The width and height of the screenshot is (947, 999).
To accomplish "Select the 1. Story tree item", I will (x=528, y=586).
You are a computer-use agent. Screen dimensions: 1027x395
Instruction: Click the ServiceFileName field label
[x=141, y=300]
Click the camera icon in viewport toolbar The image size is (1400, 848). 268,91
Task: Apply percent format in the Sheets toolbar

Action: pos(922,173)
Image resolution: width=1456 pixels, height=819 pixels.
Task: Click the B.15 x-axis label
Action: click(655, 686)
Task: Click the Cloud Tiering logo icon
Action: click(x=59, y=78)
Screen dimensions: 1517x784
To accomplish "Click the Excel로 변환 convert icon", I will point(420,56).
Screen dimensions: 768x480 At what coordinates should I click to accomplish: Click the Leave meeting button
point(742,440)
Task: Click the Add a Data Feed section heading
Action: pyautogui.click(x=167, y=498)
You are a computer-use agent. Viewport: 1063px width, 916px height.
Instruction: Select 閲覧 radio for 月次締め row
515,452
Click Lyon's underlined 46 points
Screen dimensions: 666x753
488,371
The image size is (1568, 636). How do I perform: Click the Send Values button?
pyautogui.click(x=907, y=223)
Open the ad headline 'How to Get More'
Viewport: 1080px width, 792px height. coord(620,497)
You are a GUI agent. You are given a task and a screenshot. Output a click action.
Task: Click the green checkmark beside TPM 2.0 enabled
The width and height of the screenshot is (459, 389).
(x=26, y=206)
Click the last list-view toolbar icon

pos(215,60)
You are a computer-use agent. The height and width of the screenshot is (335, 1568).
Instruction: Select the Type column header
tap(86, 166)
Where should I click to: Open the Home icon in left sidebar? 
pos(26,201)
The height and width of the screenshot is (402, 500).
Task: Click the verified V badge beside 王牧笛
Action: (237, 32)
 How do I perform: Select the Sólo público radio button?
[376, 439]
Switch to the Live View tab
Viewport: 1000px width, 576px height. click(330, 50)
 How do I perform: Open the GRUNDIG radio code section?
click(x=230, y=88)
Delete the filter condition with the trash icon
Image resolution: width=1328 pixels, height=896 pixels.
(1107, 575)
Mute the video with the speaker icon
^^^^^^^^^^^^^^^^
▸ Task description
Render every line of the items above as a Markdown table with the columns Row and Content, numbering each line and leaving out any blank lines.

▸ The answer
| Row | Content |
|---|---|
| 1 | The width and height of the screenshot is (947, 999). |
| 2 | To accomplish "Select the 1. Story tree item", I will (x=528, y=586). |
| 3 | You are a computer-use agent. Screen dimensions: 1027x395 |
| 4 | Instruction: Click the ServiceFileName field label |
| 5 | [x=141, y=300] |
| 6 | Click the camera icon in viewport toolbar The image size is (1400, 848). 268,91 |
| 7 | Task: Apply percent format in the Sheets toolbar |
| 8 | Action: pos(922,173) |
| 9 | Image resolution: width=1456 pixels, height=819 pixels. |
| 10 | Task: Click the B.15 x-axis label |
| 11 | Action: click(655, 686) |
| 12 | Task: Click the Cloud Tiering logo icon |
| 13 | Action: click(x=59, y=78) |
| 14 | Screen dimensions: 1517x784 |
| 15 | To accomplish "Click the Excel로 변환 convert icon", I will point(420,56). |
| 16 | Screen dimensions: 768x480 At what coordinates should I click to accomplish: Click the Leave meeting button |
| 17 | point(742,440) |
| 18 | Task: Click the Add a Data Feed section heading |
| 19 | Action: pyautogui.click(x=167, y=498) |
| 20 | You are a computer-use agent. Viewport: 1063px width, 916px height. |
| 21 | Instruction: Select 閲覧 radio for 月次締め row |
| 22 | 515,452 |
| 23 | Click Lyon's underlined 46 points |
| 24 | Screen dimensions: 666x753 |
| 25 | 488,371 |
| 26 | The image size is (1568, 636). How do I perform: Click the Send Values button? |
| 27 | pyautogui.click(x=907, y=223) |
| 28 | Open the ad headline 'How to Get More' |
| 29 | Viewport: 1080px width, 792px height. coord(620,497) |
| 30 | You are a GUI agent. You are given a task and a screenshot. Output a click action. |
| 31 | Task: Click the green checkmark beside TPM 2.0 enabled |
| 32 | The width and height of the screenshot is (459, 389). |
| 33 | (x=26, y=206) |
| 34 | Click the last list-view toolbar icon |
| 35 | pos(215,60) |
| 36 | You are a computer-use agent. The height and width of the screenshot is (335, 1568). |
| 37 | Instruction: Select the Type column header |
| 38 | tap(86, 166) |
| 39 | Where should I click to: Open the Home icon in left sidebar?  |
| 40 | pos(26,201) |
| 41 | The height and width of the screenshot is (402, 500). |
| 42 | Task: Click the verified V badge beside 王牧笛 |
| 43 | Action: (237, 32) |
| 44 |  How do I perform: Select the Sólo público radio button? |
| 45 | [376, 439] |
| 46 | Switch to the Live View tab |
| 47 | Viewport: 1000px width, 576px height. click(330, 50) |
| 48 |  How do I perform: Open the GRUNDIG radio code section? |
| 49 | click(x=230, y=88) |
| 50 | Delete the filter condition with the trash icon |
| 51 | Image resolution: width=1328 pixels, height=896 pixels. |
| 52 | (1107, 575) |
| 53 | Mute the video with the speaker icon |